A ‘Normal’ Working Day as an Informatics Analyst
If you’re like me, ‘Informatics’ is a word that you had never come across before, until you found yourself on the NHS Graduates website. So, when I read about the Informatics specialism, I instantly knew it was what I wanted to do, even though I had a no idea what ‘it’ was! In reality, the expectations I had for the role vary greatly to what I do in my everyday job! So, I thought it would be helpful if I went through my projects for the hospital I currently work at, so you can gain an understanding of what an Informatics trainee may be expected to do.
At the moment, I am working on 6 separate projects, involving different groups of people.
1). I am involved in a multidisciplinary project at the Homerton Hospital, and we are currently producing Outpatient Kiosks for the Outpatients department. This kiosk will enable patients to check in without going to reception, freeing up time for receptionists to deal with urgent issues, and to ensure patient data is stored correctly.
2). I am working with a Clinical Governance Midwife to produce monthly and weekly reports for the maternity department. The reports usually consist of charts and graphs and are presented to the head of department and ward managers. An example includes producing SPC charts for different degrees of vaginal tears (Google 3rd/4th degree tears if you’re interested) that can occur during childbirth. Having the report allows the maternity department to see if new strategies and ways of working are having an influence on patient outcomes in the department.

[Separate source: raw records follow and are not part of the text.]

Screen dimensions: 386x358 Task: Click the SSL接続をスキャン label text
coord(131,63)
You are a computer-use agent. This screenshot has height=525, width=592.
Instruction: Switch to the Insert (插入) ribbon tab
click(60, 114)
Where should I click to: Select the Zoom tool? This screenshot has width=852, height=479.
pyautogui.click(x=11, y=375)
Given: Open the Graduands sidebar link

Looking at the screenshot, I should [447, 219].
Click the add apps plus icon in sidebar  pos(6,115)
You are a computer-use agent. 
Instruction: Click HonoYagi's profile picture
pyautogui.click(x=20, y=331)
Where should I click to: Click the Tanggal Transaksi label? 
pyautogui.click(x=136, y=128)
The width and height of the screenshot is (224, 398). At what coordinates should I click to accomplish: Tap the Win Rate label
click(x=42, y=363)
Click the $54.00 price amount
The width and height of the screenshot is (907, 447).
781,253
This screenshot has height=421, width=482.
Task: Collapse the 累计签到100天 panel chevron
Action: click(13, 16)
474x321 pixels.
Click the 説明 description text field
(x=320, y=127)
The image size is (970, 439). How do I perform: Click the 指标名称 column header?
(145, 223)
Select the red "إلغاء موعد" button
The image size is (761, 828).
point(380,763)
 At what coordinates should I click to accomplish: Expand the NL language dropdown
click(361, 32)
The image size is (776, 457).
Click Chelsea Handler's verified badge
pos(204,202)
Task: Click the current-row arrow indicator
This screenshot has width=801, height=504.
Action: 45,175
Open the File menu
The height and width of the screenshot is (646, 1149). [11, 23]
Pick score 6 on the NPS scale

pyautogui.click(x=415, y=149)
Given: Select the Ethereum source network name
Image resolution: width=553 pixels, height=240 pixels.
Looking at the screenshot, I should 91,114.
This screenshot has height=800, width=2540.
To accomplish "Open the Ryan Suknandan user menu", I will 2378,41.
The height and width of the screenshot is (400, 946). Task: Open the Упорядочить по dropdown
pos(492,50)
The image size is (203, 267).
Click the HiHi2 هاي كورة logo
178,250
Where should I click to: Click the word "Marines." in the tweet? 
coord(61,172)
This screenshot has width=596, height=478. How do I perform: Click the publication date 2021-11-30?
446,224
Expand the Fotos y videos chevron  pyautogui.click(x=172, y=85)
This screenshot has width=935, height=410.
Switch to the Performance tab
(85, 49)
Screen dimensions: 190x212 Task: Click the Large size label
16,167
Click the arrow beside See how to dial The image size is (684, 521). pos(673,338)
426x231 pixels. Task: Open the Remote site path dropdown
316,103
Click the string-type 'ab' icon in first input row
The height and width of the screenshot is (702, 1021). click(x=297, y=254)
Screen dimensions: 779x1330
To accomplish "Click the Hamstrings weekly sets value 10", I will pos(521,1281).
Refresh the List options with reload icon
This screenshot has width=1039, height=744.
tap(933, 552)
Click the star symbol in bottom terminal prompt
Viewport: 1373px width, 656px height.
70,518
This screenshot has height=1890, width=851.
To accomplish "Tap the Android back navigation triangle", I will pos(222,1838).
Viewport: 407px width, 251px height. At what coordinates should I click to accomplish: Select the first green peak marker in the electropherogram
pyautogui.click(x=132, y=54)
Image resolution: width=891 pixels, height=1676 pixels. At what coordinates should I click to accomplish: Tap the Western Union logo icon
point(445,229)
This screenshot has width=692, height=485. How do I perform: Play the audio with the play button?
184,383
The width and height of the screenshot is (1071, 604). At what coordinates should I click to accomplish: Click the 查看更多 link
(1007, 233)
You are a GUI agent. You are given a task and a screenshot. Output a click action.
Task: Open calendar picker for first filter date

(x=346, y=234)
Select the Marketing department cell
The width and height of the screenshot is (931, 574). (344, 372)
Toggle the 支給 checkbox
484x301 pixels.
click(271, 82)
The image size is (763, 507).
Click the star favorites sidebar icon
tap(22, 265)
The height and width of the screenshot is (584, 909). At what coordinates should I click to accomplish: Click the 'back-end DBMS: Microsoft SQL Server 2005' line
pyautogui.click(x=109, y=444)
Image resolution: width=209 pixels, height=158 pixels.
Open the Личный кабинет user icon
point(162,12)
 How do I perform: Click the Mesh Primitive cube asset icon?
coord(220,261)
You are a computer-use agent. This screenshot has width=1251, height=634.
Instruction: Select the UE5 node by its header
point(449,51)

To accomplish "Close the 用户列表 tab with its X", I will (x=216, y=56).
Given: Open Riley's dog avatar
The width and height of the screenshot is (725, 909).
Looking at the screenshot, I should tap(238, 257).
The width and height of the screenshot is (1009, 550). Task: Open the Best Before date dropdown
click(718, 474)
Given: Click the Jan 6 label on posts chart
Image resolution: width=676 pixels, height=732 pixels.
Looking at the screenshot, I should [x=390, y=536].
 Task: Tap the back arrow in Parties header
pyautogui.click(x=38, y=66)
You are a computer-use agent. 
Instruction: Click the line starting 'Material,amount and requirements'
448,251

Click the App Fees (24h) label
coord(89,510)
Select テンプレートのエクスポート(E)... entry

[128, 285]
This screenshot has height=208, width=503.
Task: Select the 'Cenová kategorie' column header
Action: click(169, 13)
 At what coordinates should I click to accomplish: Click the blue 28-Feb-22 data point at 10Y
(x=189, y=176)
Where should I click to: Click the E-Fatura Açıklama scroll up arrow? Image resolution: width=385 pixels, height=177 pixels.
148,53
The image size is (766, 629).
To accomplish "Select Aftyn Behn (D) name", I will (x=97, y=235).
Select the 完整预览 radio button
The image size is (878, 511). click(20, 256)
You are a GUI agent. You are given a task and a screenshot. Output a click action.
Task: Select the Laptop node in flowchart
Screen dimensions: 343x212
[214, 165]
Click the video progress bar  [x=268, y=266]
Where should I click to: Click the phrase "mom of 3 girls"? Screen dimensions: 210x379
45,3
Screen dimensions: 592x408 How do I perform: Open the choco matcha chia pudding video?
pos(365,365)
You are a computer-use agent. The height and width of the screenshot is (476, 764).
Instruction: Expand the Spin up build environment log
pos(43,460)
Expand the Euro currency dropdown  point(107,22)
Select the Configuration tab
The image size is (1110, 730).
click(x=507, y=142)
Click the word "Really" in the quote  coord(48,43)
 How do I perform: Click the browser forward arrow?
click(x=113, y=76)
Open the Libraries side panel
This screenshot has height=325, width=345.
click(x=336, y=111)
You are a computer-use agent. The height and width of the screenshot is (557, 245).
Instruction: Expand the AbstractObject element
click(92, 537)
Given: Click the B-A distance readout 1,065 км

3). I work with the e-RS team at the hospital on a forecasting tool which is used to find potential ‘Appointment Slot Issues’. Appointment Slot Issues occur when a patient is unable to book an appointment using the e-RS system. The patient’s referral is then sent or to the chosen provider so they can book the appointment for the patient. The ASIs are problematic because if staff members do not book an appointment for the patient, they can end up waiting for a long time for an appointment, sometimes exceeding the RTT (Referral to Treatment Time) goals. Issues cost the Trust twice as much to process than if the patient had been able to book an appointment on the system. The issues can also compromise patient safety, lead to confusion, loss of data, and a messy audit trail. They count for one of the hospital’s CQUINs (Commissioning for Quality and Innovation goal). The tool works by combining software called SQL with Excel, to produce a table that refreshes weekly, and shows the number of appointments that have been booked for the next few weeks for a specific service. This enables service managers to ensure they provide the correct amount of appointments online and that they are keeping up to date with their ASI worklist.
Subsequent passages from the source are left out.